* [Extrait du texte]:
┌────────
Intervention de François Pillet

Commission des lois constitutionnelles, de législation, du suffrage universel, du Règlement et d'administration générale — Réunion du 4 mars 2015 à 9h35
Accueil et protection de l'enfance — Examen du rapport et du texte de la commission

Photo de François PilletFrançois Pillet, rapporteur :

On dénombre en France 98 000 cas d'enfants en danger, dont 19 000 sont victimes de maltraitance et 79 000 se trouvent dans des situations à risque. Ces statistiques sont extraites du dossier « Maltraitance des enfants » paru dans la revue Médecins, dont la fiabilité est hors de doute. Près de 44 % des enfants maltraités ont moins de six ans. Selon le docteur Grouchka, membre du collège de la Haute Autorité de santé, 5 % des signalements émanent de médecins : 1 % des médecins libéraux et 4 % de leurs confrères hospitaliers.

Quelle est l'origine de cette proposition de loi ? Le souci de mieux protéger l'enfance maltraitée en s'interrogeant sur les raisons pour lesquelles les personnes qui constatent la maltraitance ne la signalent pas. Tous les intervenants que nous avons auditionnés - membres de la Haute Autorité de santé, des syndicats de médecins, du Conseil de l'ordre, universitaires - s'accordent sur le diagnostic et sur une partie des solutions. Le problème est psychologique : les médecins n'utilisent pas le dispositif de signalement des maltraitances par crainte des conséquences des signalements sans suite, des poursuites à leur encontre, et de ce qu'ils considèrent comme le mécanisme broyeur de la justice. Ils redoutent l'effet en retour de ces signalements sur les familles, sur leur clientèle et sur l'ensemble de leur zone de travail. Les médecins, enfin, ne sont pas du tout formés à la reconnaissance des situations de maltraitance et à la procédure de signalement. Cette proposition de loi mérite donc une étude attentive.

La réforme proposée pose néanmoins certains problèmes. Si l'article unique oblige le médecin à saisir « sans délai » le procureur de la République, cette obligation est contrebalancée par l'alinéa suivant, selon lequel sa responsabilité pénale, civile ou disciplinaire ne pourra être recherchée. Une apparente erreur de rédaction a conduit à omettre le signalement par le médecin des violences dont les victimes ne sont ni des mineurs, ni des personnes incapables, mais des femmes majeures par exemple. Ces signalements doivent pouvoir être maintenus, mais avec l'accord de la victime, car sinon ils auront pour effet de les dissuader de se rendre chez le médecin. L'obligation faite au médecin de saisir « sans délai » le procureur de la République le priverait, enfin, de la possibilité de rechercher un avis supplémentaire, ou de demander des examens complémentaires. Ces faiblesses de rédaction justifieront que nous en restions, moyennant certaines modifications que je vous proposerai, aux dispositions actuelles de l'article 226-14 du code pénal.
└────────
Recopiez l'intervention à partir des mots « Commission des lois » et arrêtez-vous après « leurs confrères hospitaliers. », en remplaçant « hospitaliers » par « salariés ».

* [Données]:
┌────────
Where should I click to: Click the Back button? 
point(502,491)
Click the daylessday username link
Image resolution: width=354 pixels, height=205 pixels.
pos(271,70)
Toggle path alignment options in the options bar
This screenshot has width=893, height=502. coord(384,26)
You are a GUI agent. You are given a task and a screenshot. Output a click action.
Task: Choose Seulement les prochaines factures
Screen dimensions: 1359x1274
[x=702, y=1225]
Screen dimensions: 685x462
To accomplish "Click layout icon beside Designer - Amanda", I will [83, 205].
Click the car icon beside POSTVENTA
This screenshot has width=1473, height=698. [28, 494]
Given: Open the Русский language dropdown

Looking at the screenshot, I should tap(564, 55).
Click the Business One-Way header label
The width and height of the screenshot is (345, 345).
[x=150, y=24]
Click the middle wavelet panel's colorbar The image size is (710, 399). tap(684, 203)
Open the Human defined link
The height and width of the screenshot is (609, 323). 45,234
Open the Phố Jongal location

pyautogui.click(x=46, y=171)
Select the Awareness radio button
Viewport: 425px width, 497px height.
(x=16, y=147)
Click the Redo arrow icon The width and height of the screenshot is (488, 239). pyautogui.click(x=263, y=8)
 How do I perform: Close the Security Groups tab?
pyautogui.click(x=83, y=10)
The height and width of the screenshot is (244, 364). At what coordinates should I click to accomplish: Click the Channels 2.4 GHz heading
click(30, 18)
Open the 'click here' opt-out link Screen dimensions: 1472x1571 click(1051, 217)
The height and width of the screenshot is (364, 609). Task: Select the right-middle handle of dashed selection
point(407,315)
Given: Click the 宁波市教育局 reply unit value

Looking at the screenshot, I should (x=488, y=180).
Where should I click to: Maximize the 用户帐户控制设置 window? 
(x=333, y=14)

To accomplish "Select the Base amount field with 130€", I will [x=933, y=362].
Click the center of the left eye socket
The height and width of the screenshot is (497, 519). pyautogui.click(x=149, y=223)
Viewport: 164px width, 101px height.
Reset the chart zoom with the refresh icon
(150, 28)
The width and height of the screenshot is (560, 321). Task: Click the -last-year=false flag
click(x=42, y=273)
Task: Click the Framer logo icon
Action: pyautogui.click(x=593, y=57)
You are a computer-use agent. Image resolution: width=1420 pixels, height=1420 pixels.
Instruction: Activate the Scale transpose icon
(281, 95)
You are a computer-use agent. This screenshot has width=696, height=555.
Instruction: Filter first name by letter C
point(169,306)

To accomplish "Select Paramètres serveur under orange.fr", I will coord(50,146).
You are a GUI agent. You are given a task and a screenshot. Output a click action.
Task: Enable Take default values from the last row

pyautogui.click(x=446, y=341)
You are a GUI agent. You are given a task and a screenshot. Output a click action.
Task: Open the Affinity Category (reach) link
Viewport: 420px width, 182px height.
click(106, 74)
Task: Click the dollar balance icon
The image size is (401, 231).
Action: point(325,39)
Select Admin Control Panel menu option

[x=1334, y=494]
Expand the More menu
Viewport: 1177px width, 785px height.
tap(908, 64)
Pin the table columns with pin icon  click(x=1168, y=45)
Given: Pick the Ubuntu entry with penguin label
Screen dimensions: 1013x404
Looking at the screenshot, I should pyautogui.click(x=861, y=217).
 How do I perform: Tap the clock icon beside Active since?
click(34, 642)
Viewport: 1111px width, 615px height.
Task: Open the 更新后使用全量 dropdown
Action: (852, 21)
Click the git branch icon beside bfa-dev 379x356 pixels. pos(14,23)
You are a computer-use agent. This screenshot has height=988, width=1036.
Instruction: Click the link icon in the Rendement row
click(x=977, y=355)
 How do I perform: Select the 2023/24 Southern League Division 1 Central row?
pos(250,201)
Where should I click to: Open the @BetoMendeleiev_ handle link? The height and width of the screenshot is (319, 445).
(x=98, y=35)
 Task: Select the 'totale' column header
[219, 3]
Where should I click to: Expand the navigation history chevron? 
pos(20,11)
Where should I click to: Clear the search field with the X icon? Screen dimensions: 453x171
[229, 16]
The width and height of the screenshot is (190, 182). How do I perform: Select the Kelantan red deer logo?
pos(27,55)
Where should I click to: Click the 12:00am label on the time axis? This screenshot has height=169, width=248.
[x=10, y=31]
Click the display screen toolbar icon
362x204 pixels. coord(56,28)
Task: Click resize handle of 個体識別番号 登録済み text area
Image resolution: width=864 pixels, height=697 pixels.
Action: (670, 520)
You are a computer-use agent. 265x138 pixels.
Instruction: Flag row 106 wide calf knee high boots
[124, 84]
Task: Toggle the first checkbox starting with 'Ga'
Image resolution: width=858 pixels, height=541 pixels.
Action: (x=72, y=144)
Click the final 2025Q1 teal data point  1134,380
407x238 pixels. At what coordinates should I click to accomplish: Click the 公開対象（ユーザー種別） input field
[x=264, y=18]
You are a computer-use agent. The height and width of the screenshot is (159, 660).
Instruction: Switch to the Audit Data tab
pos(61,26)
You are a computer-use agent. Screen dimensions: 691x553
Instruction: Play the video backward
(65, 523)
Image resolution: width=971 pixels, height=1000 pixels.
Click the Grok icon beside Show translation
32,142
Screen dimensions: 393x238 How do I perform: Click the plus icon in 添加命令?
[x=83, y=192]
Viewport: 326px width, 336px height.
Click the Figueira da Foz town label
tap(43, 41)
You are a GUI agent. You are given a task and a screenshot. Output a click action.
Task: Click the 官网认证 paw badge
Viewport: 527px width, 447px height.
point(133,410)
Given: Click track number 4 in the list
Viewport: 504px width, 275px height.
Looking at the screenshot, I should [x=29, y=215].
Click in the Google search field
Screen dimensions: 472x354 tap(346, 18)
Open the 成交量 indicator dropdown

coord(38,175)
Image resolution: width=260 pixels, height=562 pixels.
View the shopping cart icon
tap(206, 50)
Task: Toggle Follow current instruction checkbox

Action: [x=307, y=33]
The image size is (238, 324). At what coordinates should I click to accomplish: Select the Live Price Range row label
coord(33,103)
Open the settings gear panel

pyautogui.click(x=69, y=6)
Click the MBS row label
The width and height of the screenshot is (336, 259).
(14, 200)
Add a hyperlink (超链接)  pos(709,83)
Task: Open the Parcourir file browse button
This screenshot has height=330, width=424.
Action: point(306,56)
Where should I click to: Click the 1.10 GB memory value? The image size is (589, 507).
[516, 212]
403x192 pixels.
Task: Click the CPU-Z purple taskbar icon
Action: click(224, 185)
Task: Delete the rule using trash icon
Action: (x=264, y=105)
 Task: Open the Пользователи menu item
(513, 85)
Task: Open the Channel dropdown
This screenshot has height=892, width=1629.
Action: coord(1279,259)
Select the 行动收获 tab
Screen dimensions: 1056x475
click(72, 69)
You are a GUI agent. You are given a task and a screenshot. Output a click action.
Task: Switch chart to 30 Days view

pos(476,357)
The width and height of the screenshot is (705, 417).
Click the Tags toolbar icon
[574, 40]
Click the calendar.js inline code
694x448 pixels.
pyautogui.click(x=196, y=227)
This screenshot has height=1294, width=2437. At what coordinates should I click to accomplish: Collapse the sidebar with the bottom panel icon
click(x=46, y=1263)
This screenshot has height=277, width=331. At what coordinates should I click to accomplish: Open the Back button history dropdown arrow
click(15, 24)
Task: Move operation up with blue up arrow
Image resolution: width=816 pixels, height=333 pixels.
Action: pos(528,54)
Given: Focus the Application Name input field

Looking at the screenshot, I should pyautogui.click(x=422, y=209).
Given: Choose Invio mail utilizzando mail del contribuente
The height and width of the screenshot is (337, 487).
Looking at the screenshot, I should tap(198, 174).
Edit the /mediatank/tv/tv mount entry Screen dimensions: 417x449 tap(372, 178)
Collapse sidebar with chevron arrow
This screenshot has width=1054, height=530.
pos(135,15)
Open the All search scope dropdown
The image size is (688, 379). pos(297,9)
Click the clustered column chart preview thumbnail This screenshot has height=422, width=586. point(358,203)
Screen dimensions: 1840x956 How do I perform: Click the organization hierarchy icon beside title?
└────────
* [Résultat obtenu]:
Commission des lois constitutionnelles, de législation, du suffrage universel, du Règlement et d'administration générale — Réunion du 4 mars 2015 à 9h35
Accueil et protection de l'enfance — Examen du rapport et du texte de la commission

Photo de François PilletFrançois Pillet, rapporteur :

On dénombre en France 98 000 cas d'enfants en danger, dont 19 000 sont victimes de maltraitance et 79 000 se trouvent dans des situations à risque. Ces statistiques sont extraites du dossier « Maltraitance des enfants » paru dans la revue Médecins, dont la fiabilité est hors de doute. Près de 44 % des enfants maltraités ont moins de six ans. Selon le docteur Grouchka, membre du collège de la Haute Autorité de santé, 5 % des signalements émanent de médecins : 1 % des médecins libéraux et 4 % de leurs confrères salariés.